Live From FIFA World Cup: Switching Lines and Sourcing Footage With NOS
NOS is one of many World Cup rights holders to have a base at the IBC in Doha, where it is switching lines for colleagues back in the Netherlands and sourcing unilateral footage from other broadcasters. Speaking with SVG Europe ahead of the Netherlands v USA round of 16 match, Editor Jeroen Verbaan said the Dutch public service broadcaster had a total of around 30 staff in Qatar for the World Cup, with a few based at the IBC and others moving between stadiums for the Netherlands’ fixtures.
Verbaan’s colleagues in Hilversum – where NOS is headquartered with around 150 staff in its sport department – are responsible for cutting match coverage.
For a match featuring the Netherlands, coverage typically begins two hours ahead of kick-off, with preview content featuring interviews with players and coaches. After the match, there is usually a review of an hour although “when the Netherlands win, that may be a little bit more,” says Verbaan.
“During the group stages, we had four games per day, which was a lot of games for us to switch lines for Hilversum. It’s really busy, but nice work.
“We have access to the FIFA Max server in Hilversum, so editors there can take pictures for broadcasting from Hilversum. There is also footage that is not coming from FIFA Max, which we take from the other broadcasters.

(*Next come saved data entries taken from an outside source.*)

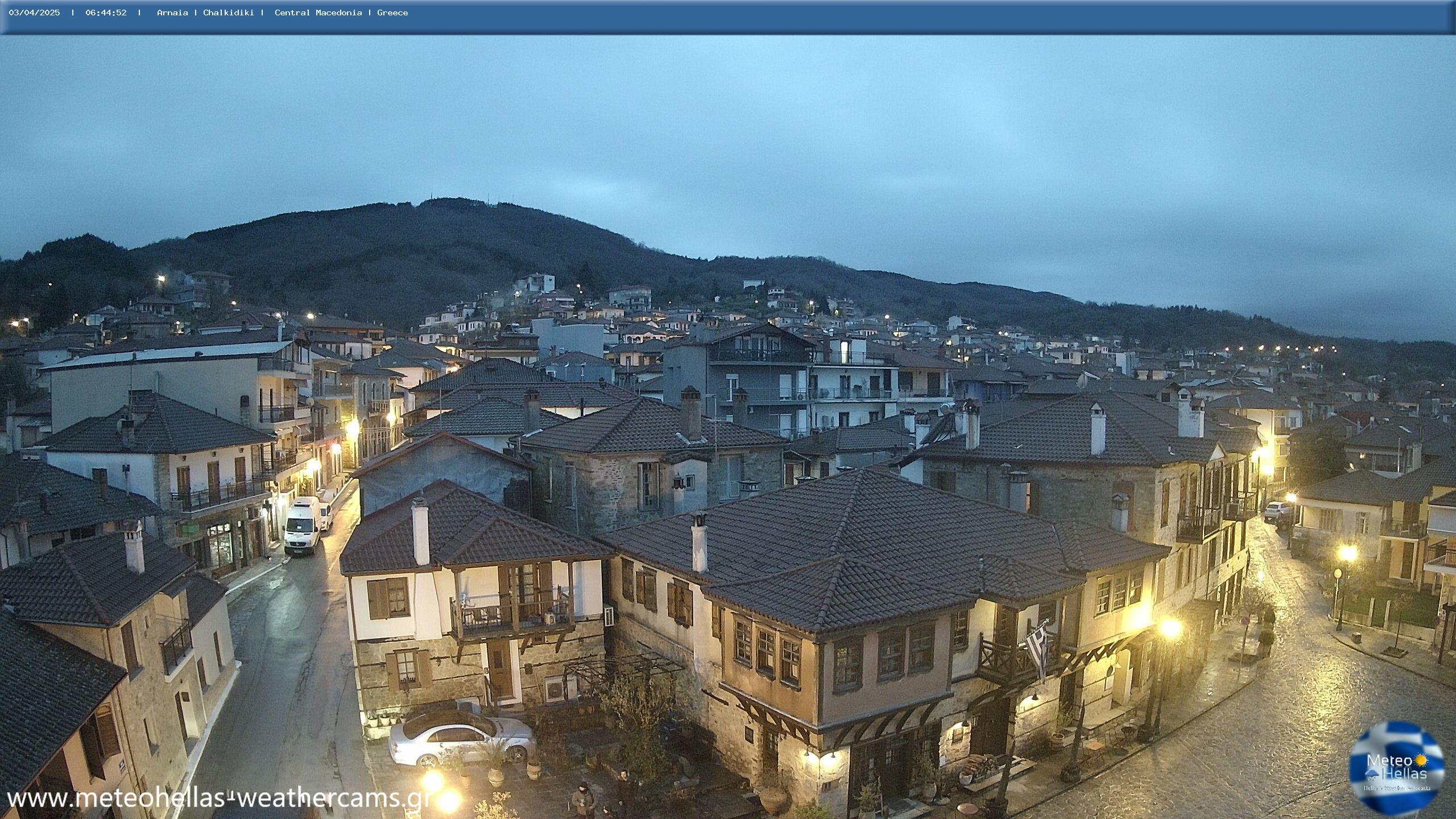Screen dimensions: 1456x819
Task: Click the Chalkidiki label in header
Action: click(x=228, y=13)
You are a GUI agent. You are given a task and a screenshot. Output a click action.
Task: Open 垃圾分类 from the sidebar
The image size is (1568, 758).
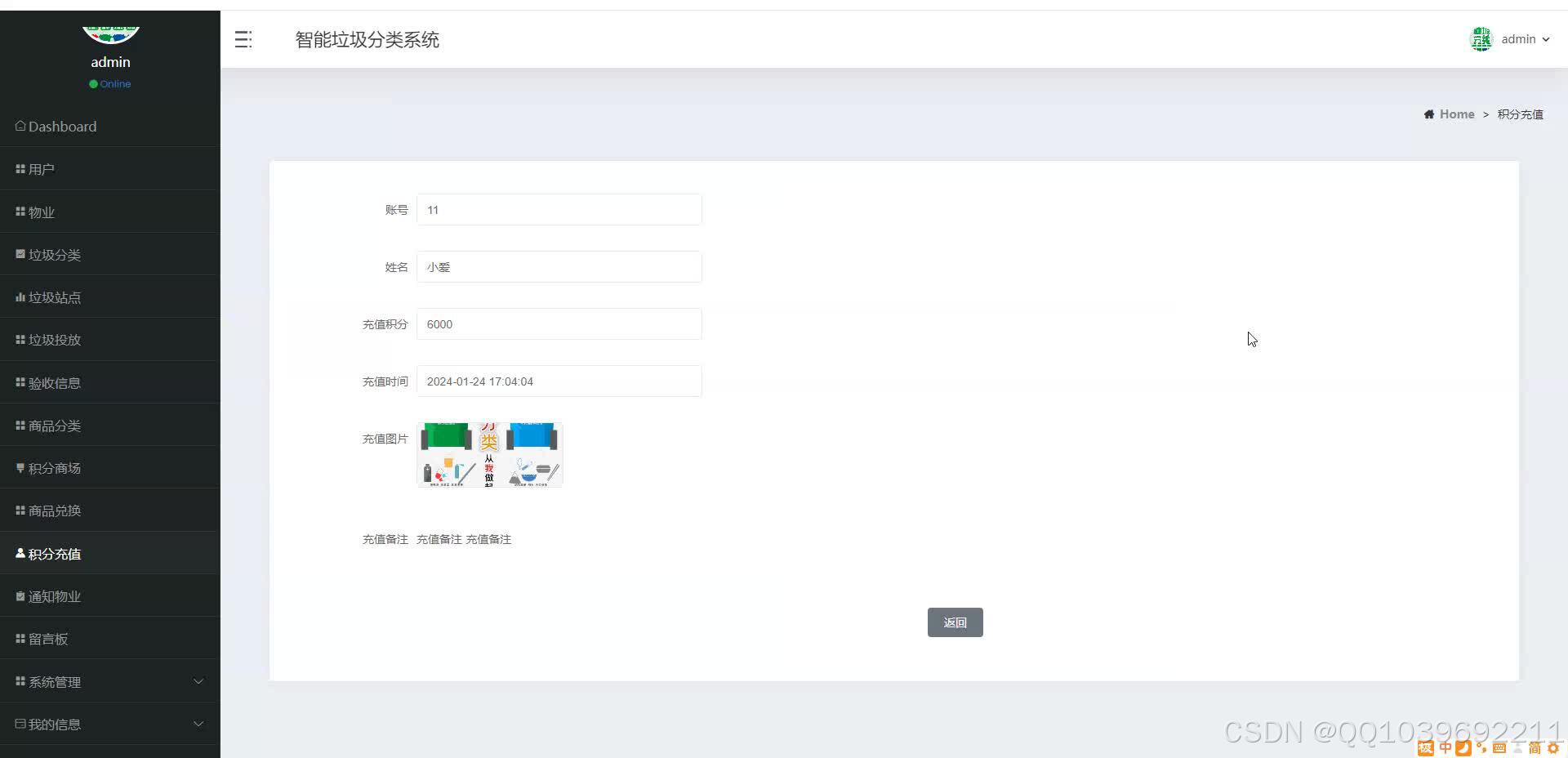(54, 254)
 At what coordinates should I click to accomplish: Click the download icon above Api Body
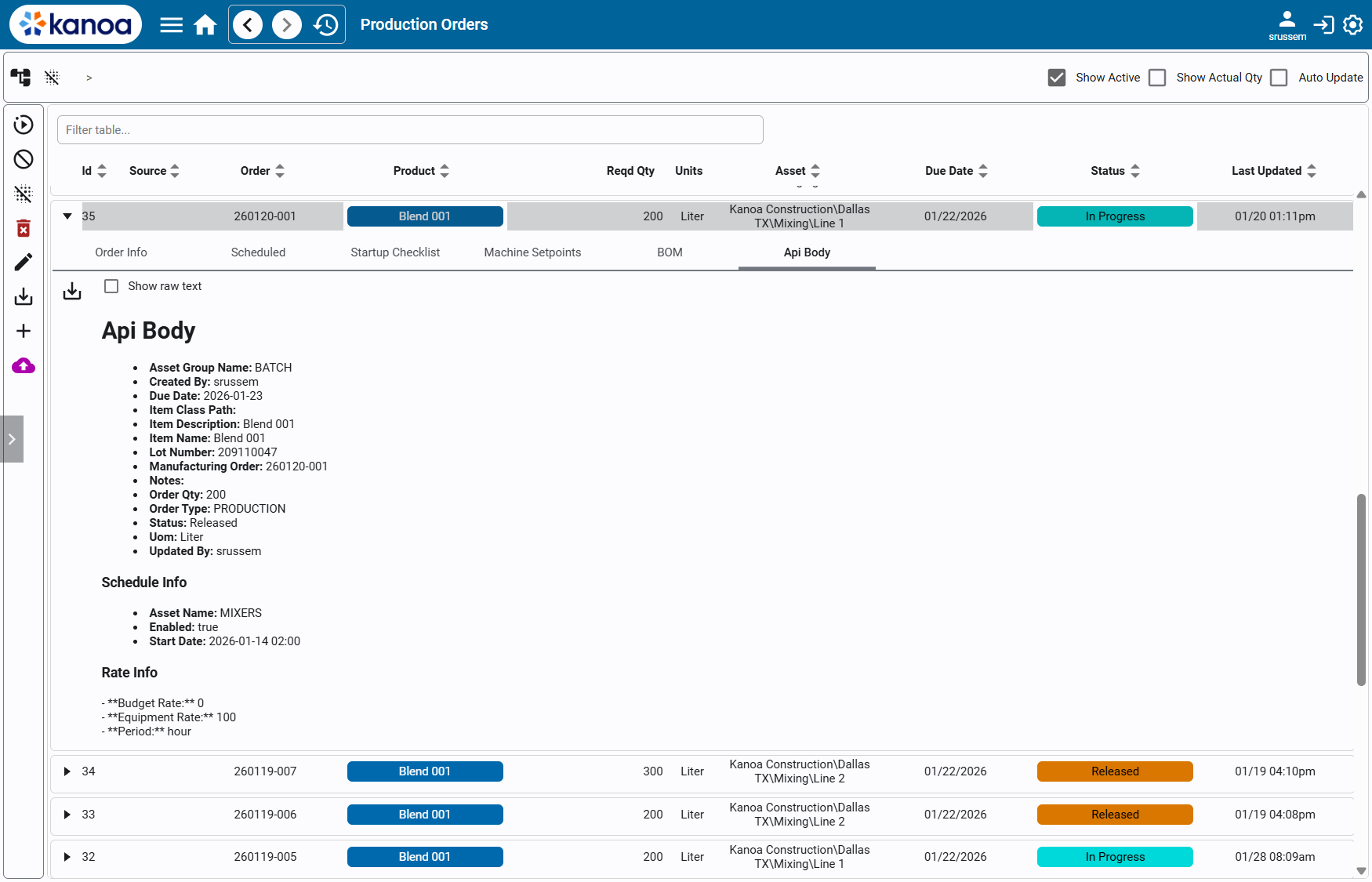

“Thais, my colleague, goes to other broadcasters [in the IBC] to ask for footage so that we can broadcast it ourselves. For example, when Japan beat Spain, we went to the Japanese TV team to ask them for footage with their original commentary so that we can broadcast it from Hilversum.
“It’s nice to show the emotion, the screaming and all the spectators. So we are dealing with all the ENG footage, bringing it together and sending it to Hilversum via WeTransfer. That is our main job.
“There is a lot of content [from HBS], more than we can use. I think each match is hours and hours of extra content. You take a little bit for your own programme. But, you can choose, so that’s a big difference.
“With the number of feeds you can see everything. An example of that is the Japan match, where there were some questions about whether the ball went out of play before Japan scored. For each match, we have eight incoming lines which we can put through to Hilversum and they can edit – that is more than enough.”